>> START DATA LINES

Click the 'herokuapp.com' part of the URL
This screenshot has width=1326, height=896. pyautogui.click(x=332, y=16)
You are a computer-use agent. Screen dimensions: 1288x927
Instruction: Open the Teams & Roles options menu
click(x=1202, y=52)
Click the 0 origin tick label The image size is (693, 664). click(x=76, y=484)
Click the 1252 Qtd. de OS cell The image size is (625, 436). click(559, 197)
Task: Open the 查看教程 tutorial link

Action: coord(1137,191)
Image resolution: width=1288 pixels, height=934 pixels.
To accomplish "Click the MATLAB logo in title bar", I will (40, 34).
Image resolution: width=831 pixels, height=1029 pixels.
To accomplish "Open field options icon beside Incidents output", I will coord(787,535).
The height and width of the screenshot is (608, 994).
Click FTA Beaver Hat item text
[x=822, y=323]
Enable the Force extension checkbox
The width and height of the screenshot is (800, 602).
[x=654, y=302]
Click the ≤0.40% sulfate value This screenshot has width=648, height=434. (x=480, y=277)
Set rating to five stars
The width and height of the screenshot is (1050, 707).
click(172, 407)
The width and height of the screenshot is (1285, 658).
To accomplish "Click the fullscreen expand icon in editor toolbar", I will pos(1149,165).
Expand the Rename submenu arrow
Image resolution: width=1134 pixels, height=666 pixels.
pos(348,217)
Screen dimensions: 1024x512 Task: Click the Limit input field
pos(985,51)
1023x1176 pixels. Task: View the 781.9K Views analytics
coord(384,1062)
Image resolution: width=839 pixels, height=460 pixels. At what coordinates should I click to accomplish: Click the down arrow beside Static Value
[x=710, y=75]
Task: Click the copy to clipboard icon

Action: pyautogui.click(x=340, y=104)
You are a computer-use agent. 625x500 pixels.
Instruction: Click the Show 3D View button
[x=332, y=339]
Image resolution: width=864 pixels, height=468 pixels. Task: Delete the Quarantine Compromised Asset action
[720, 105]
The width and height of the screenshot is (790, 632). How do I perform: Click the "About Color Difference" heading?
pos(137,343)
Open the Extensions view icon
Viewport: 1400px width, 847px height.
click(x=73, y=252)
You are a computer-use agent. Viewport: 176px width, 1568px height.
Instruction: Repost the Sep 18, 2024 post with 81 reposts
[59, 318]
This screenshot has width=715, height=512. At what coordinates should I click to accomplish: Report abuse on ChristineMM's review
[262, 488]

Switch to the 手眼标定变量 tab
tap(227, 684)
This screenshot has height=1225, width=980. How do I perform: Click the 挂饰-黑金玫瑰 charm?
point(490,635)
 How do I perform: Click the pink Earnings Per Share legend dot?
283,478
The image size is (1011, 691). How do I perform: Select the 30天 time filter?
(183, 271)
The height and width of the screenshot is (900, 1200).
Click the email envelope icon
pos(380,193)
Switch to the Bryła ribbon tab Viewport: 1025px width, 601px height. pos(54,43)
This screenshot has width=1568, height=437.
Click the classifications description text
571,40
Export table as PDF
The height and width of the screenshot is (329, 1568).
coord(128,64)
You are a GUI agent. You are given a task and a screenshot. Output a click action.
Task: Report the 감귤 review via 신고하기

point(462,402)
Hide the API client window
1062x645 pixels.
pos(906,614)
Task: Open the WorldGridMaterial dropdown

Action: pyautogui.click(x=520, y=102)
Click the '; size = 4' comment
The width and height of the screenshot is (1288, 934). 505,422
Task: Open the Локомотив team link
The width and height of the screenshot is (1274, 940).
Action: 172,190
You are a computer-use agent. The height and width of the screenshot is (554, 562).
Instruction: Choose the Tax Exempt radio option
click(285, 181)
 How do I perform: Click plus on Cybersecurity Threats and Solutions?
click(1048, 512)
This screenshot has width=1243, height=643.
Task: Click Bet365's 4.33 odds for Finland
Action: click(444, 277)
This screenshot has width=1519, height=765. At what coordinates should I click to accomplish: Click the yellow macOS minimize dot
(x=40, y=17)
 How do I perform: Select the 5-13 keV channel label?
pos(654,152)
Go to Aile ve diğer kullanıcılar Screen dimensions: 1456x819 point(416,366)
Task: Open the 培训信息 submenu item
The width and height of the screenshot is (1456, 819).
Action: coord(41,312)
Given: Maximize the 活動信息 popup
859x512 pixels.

>> END DATA LINES

WORK INSTRUCTIONS:
Write out each line of the material above, keeping every character as it appears.

TASK OUTPUT:
Click the 'herokuapp.com' part of the URL
This screenshot has width=1326, height=896. pyautogui.click(x=332, y=16)
You are a computer-use agent. Screen dimensions: 1288x927
Instruction: Open the Teams & Roles options menu
click(x=1202, y=52)
Click the 0 origin tick label The image size is (693, 664). click(x=76, y=484)
Click the 1252 Qtd. de OS cell The image size is (625, 436). click(559, 197)
Task: Open the 查看教程 tutorial link

Action: coord(1137,191)
Image resolution: width=1288 pixels, height=934 pixels.
To accomplish "Click the MATLAB logo in title bar", I will (40, 34).
Image resolution: width=831 pixels, height=1029 pixels.
To accomplish "Open field options icon beside Incidents output", I will coord(787,535).
The height and width of the screenshot is (608, 994).
Click FTA Beaver Hat item text
[x=822, y=323]
Enable the Force extension checkbox
The width and height of the screenshot is (800, 602).
[x=654, y=302]
Click the ≤0.40% sulfate value This screenshot has width=648, height=434. (x=480, y=277)
Set rating to five stars
The width and height of the screenshot is (1050, 707).
click(172, 407)
The width and height of the screenshot is (1285, 658).
To accomplish "Click the fullscreen expand icon in editor toolbar", I will pos(1149,165).
Expand the Rename submenu arrow
Image resolution: width=1134 pixels, height=666 pixels.
pos(348,217)
Screen dimensions: 1024x512 Task: Click the Limit input field
pos(985,51)
1023x1176 pixels. Task: View the 781.9K Views analytics
coord(384,1062)
Image resolution: width=839 pixels, height=460 pixels. At what coordinates should I click to accomplish: Click the down arrow beside Static Value
[x=710, y=75]
Task: Click the copy to clipboard icon

Action: pyautogui.click(x=340, y=104)
You are a computer-use agent. 625x500 pixels.
Instruction: Click the Show 3D View button
[x=332, y=339]
Image resolution: width=864 pixels, height=468 pixels. Task: Delete the Quarantine Compromised Asset action
[720, 105]
The width and height of the screenshot is (790, 632). How do I perform: Click the "About Color Difference" heading?
pos(137,343)
Open the Extensions view icon
Viewport: 1400px width, 847px height.
click(x=73, y=252)
You are a computer-use agent. Viewport: 176px width, 1568px height.
Instruction: Repost the Sep 18, 2024 post with 81 reposts
[59, 318]
This screenshot has width=715, height=512. At what coordinates should I click to accomplish: Report abuse on ChristineMM's review
[262, 488]

Switch to the 手眼标定变量 tab
tap(227, 684)
This screenshot has height=1225, width=980. How do I perform: Click the 挂饰-黑金玫瑰 charm?
point(490,635)
 How do I perform: Click the pink Earnings Per Share legend dot?
283,478
The image size is (1011, 691). How do I perform: Select the 30天 time filter?
(183, 271)
The height and width of the screenshot is (900, 1200).
Click the email envelope icon
pos(380,193)
Switch to the Bryła ribbon tab Viewport: 1025px width, 601px height. pos(54,43)
This screenshot has width=1568, height=437.
Click the classifications description text
571,40
Export table as PDF
The height and width of the screenshot is (329, 1568).
coord(128,64)
You are a GUI agent. You are given a task and a screenshot. Output a click action.
Task: Report the 감귤 review via 신고하기

point(462,402)
Hide the API client window
1062x645 pixels.
pos(906,614)
Task: Open the WorldGridMaterial dropdown

Action: pyautogui.click(x=520, y=102)
Click the '; size = 4' comment
The width and height of the screenshot is (1288, 934). 505,422
Task: Open the Локомотив team link
The width and height of the screenshot is (1274, 940).
Action: 172,190
You are a computer-use agent. The height and width of the screenshot is (554, 562).
Instruction: Choose the Tax Exempt radio option
click(285, 181)
 How do I perform: Click plus on Cybersecurity Threats and Solutions?
click(1048, 512)
This screenshot has width=1243, height=643.
Task: Click Bet365's 4.33 odds for Finland
Action: click(444, 277)
This screenshot has width=1519, height=765. At what coordinates should I click to accomplish: Click the yellow macOS minimize dot
(x=40, y=17)
 How do I perform: Select the 5-13 keV channel label?
pos(654,152)
Go to Aile ve diğer kullanıcılar Screen dimensions: 1456x819 point(416,366)
Task: Open the 培训信息 submenu item
The width and height of the screenshot is (1456, 819).
Action: coord(41,312)
Given: Maximize the 活動信息 popup
859x512 pixels.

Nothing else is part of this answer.